ヘッドは1911年、帽子の羽根飾りがその先端で何に触れたかを感じ取れるほどに身体図式へ組み込まれる例を挙げた。ハイデガーは、使っているハンマーが透明になることを論じた。メルロ=ポンティは、杖に慣れた盲人にとって触覚の場所が杖の先端へ移ることを記述した。

現代の実験は、これを測定可能にした。道具使用の前後で、身体近傍空間(peripersonal space)の表現が変化することが、サルのニューロン記録やヒトの行動実験で報告されている。

問いの拡張

クラークとチャーマーズは、この観察を認知の構成についての主張へ拡張した。

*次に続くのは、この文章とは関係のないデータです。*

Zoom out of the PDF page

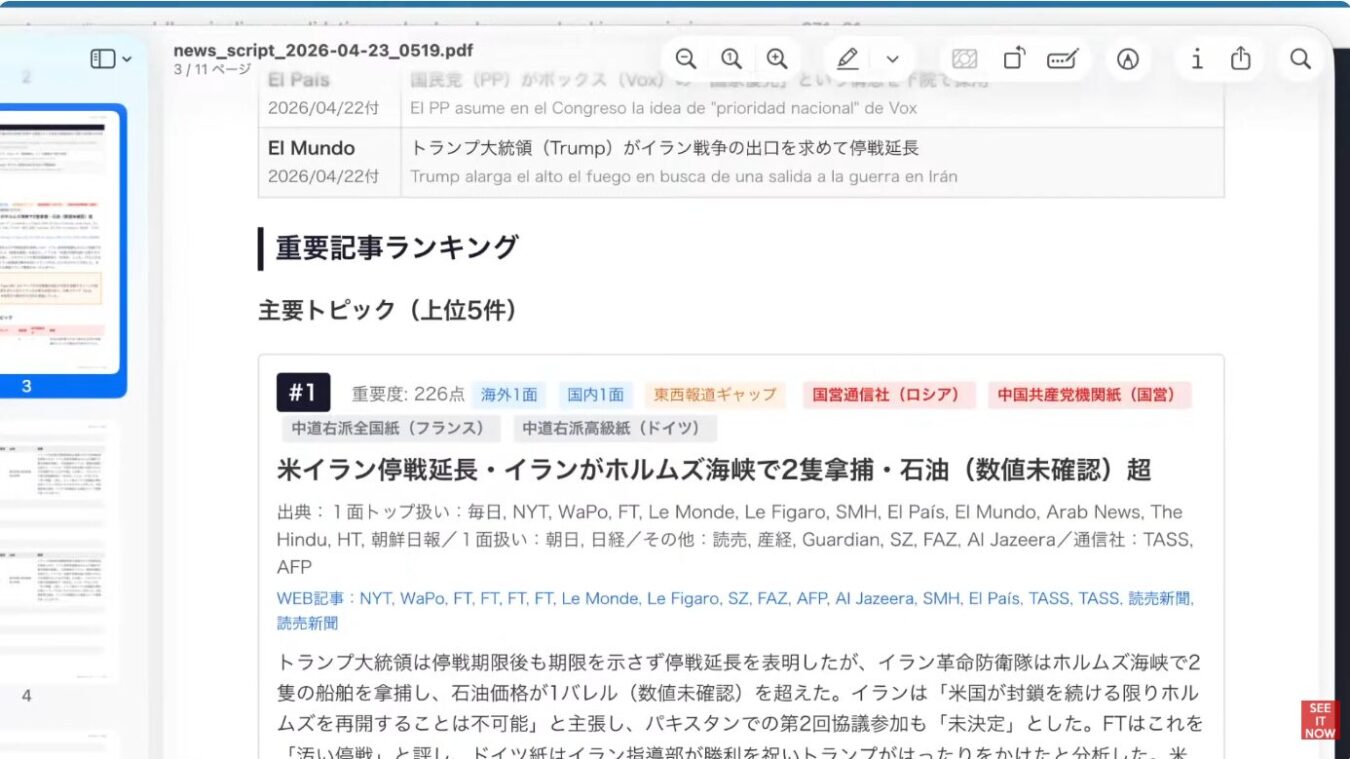click(686, 58)
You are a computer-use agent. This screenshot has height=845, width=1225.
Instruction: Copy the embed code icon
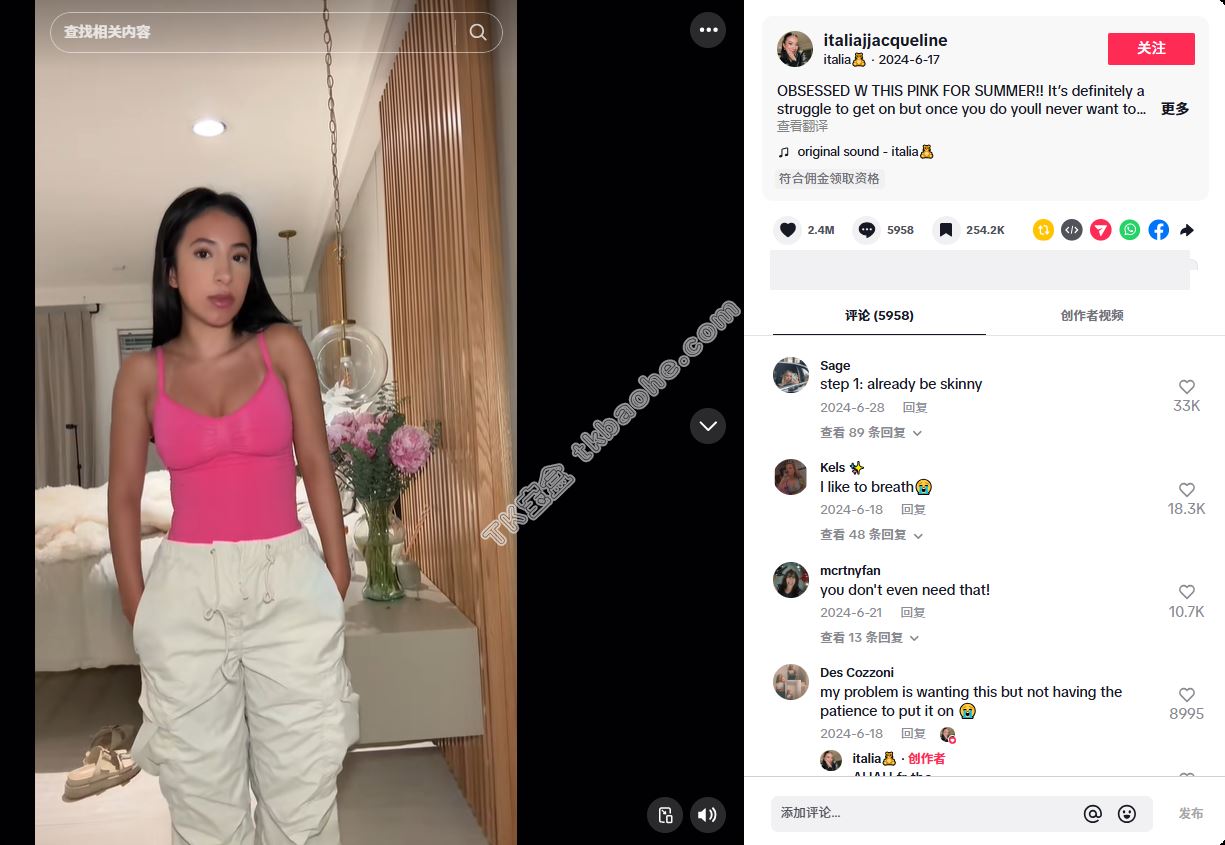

ノートや計算機が内部の記憶と同じ機能的役割を果たすなら、それも認知の一部ではないか。

これには批判もある(結合–構成の誤り)。因果的に寄与することと、構成要素であることは違う——という指摘である。論争は決着していない。

いまこの問いが具体的な理由

AI、検索、外部記録への依存が日常化した現在、「認知の一部を外部化することの得失」は抽象的な問いではなくなっている。ただし、哲学的テーゼとしての拡張された心と、経験的な問い(外部化は何を変えるか)は別のものとして扱う必要がある。